SELECTED PASSAGE
Pipeline for IoT Data Real-Time Processing and Decision Making

The “Pipeline for IoT data real-time processing and decision making” has been applied to three pilots in the DataBio project from the agriculture and fishery domain, and, since it is quite generic, it can also be applied to other domains. The main characteristic of this pipeline is the collection of real-time data coming from IoT devices to generate insights for operational decision making by applying real-time data analytics on the collected data. Streaming data (a.k.a. events) from IoT sensors (e.g. are collected in real-time, for example: agricultural sensors, machinery sensors, fishing vessels monitoring equipment. These streaming data can then be pre-processed in order to lower the amount of data to be further analysed. Pre-processing can include filtering of the data (filtering out irrelevant data and filtering in only relevant events), performing simple aggregation of the data, and storing the data (e.g. on cloud or other storage model, or even simply as a computer’s file system) such that conditional notification on data updates to subscribers can be done. After being pre-processed, data enters the complex event processing (CEP) [7] component for further analysis, which generally means finding patterns in time windows (temporal reasoning) over the incoming data to form new, more complex events (a.k.a. situations or alerts/warnings). These complex events are emitted to assist in decision-making processes either carried out by humans (“human in the loop” [8]) or automatically by actuators, e.g. sensors that start irrigation in a greenhouse as a result of a certain alert. The situations can also be displayed using visualization tools to assist humans in the decision-making process (as, e.g., in [8]). The idea is that the detected situations can provide useful real-time insights for operational management (e.g. preventing a possible crop pest or machinery failure).

RECORDS
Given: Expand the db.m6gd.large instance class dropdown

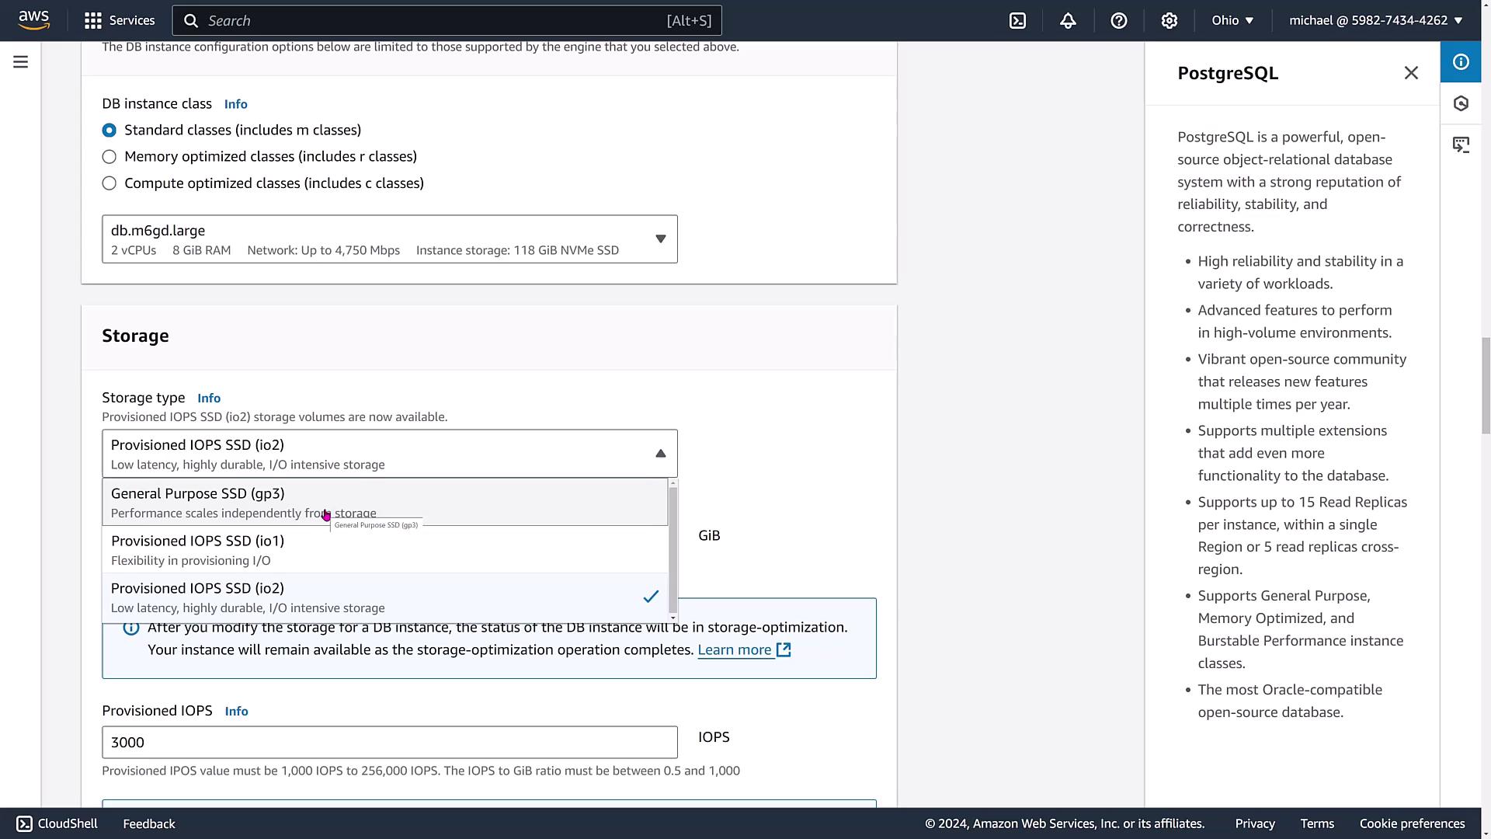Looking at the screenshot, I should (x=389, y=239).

...

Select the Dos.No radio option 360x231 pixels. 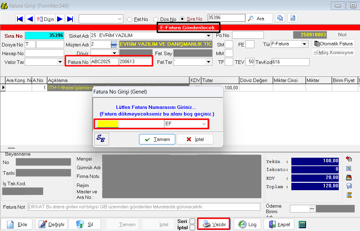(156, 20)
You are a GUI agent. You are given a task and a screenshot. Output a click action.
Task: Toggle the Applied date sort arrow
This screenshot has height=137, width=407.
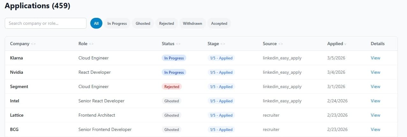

PARTS OF THE EXERCISE
1. According to the passage on the IoT data pipeline, which component do the data enter after being pre-processed?
2. Write a continuation of the passage on the IoT data pipeline, starting after its final sentence.

SOLVED TASKS
1. The complex event processing (CEP) component.

2.
Figure 5 shows the steps of the pipeline for real-time IoT data processing and decision making that we have just described and their mapping to the steps of top-level Generic Big Data and AI Pipeline pattern that we have analysed in Sect. 2.

Fig. 5
figure 5

Mapping of steps of the “Pipeline for IoT data real-time processing and decision making” to the “Generic Big Data and AI Pipeline” steps

Pipeline for Linked Data Integration and Publication

In the DataBio project and some other agri-food projects, Linked Data has been extensively used as a federated layer to support large-scale harmonization and integration of a large variety of data collected from various heterogeneous sources and to provide an integrated view on them. The triplestore populated with Linked Data during the course of DataBio project (and a few other related projects) resulted in creating a repository of over one billion triples, making it one of the largest semantic repositories related to agriculture, as recognized by the EC innovation radar naming it the “Arable Farming Data Integrator for Smart Farming”. Additionally, projects like DataBio have also helped in deploying different endpoints providing access to the dynamic data sources in their native format as Linked Data by providing a virtual semantic layer on top of them. This action has been realized in the DataBio project through the implementation of the instantiations of a “Pipeline for the Publication and Integration of Linked Data”, which has been applied in different use cases related to the bioeconomy sectors. The main goal of these pipeline instances is to define and deploy (semi-)automatic processes to carry out the necessary steps to transform and publish different input datasets for various heterogeneous sources as Linked Data. Hence, they connect different data-processing components to carry out the transformation of data into RDF format [9] or the translation of queries to/from SPARQL [10] and the native data access interface, plus their linking, as well as the mapping specifications to process the input datasets. Each pipeline instance used in DataBio is configured to support specific input dataset types (same format, model and delivery form).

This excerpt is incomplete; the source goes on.